Je suggère de voir l’obligation pour l’employeur d’organiser les transports pour les salariés, car écologiquement, il n’est pas normal de devoir se déplacer en voiture. Qu’en est-il de la mutualisation des transports ? Encourager leco-voiturage ou la création de service de bus inter-entreprises est un passage à l’acte à encourager auprès des entreprises locales. Le transport en bus de nuit est assuré pour les saisonniers de Disney pendant l’été. Cette opération est facilitée, grâce aux emplacements géographiques du personnel hébergé en résidence étudiante ou en foyer jeunes travailleurs. Ce n’est pas le cas de l’ensemble des employés. En organisant ce modèle avec plusieurs entreprises locales (TPE, PME et grands groupes), il pourrait y avoir mutualisation des coûts et des moyens de transport. Les salariés d’Euro Disney par exemple habitent à Château-Thierry (65km) ou Meaux (15km). Mais ces communes, même si elles proposent des logements sociaux et des lignes de bus (de jour) n’ont pas l’argent à investir dans des infrastructures de garde d’enfants ou de transport en commun nocturnes : elles ne reçoivent aucun euro direct de l’activité touristique.

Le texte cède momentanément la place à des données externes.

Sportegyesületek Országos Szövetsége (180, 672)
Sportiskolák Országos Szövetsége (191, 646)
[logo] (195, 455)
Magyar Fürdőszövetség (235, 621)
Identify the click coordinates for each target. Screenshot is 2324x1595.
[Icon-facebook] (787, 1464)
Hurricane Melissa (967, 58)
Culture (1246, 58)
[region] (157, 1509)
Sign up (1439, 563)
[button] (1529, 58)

J’ai posé la question de l’existence d’une participation financière de la part des entreprises de tourisme aux logements sociaux dans le département dans lequel elles sont implantées. La question de la fiscalisation du logement était intéressante dans la logique du 1% logement qui voulait que l’employeur cotise pour loger les employés. Cette démarche, sous des airs de paternalisme d’arrière-garde, semblerait pourtant permettre un meilleur ancrage territorial du salariat sur le territoire, qui engendrerait une dynamisation de l’activité économique locale et limiterait les « villes dortoirs » excentrées par rapport aux lieux d’activité.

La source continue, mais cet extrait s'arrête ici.